▶ What the task requires:
Within the data that follows, how many lines carry the string "starkem"? Give the number alone.

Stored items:

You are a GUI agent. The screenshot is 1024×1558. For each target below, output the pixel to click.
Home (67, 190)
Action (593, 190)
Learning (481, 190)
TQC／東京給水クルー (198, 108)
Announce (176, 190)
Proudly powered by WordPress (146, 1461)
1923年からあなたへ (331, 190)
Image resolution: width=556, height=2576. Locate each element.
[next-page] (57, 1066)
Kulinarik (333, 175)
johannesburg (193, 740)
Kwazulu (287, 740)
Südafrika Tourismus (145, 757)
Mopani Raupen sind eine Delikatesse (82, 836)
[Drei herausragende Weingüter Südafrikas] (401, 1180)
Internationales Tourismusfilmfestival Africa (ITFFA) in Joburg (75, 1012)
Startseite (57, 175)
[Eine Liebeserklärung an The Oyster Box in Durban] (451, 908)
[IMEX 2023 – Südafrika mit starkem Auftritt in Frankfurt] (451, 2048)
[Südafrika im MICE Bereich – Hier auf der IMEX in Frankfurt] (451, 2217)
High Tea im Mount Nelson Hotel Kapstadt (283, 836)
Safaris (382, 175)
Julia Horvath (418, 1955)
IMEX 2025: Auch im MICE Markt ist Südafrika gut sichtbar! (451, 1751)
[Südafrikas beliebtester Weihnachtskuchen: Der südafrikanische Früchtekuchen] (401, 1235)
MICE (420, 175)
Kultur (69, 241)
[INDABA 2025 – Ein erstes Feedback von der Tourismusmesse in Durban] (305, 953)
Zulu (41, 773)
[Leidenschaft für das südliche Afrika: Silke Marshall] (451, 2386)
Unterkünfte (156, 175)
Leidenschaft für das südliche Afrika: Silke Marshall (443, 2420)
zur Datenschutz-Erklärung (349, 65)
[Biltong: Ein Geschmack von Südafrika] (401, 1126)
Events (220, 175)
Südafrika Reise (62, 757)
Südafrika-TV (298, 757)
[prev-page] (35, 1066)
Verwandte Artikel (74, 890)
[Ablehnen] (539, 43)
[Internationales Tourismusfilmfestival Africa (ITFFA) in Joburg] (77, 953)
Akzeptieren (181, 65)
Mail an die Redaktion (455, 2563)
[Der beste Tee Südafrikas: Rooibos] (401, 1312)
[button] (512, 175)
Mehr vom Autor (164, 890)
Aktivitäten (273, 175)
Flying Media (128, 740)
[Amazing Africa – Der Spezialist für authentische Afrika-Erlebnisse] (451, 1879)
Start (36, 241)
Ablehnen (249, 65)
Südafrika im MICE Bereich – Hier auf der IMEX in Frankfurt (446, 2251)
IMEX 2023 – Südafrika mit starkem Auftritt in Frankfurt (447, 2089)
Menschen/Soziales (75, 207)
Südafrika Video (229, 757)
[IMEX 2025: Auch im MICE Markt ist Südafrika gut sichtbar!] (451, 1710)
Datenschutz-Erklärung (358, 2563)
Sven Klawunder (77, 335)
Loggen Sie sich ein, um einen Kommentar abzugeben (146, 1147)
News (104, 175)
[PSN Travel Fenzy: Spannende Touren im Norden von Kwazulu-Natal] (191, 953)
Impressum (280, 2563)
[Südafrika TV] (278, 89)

▶ Your solution:
2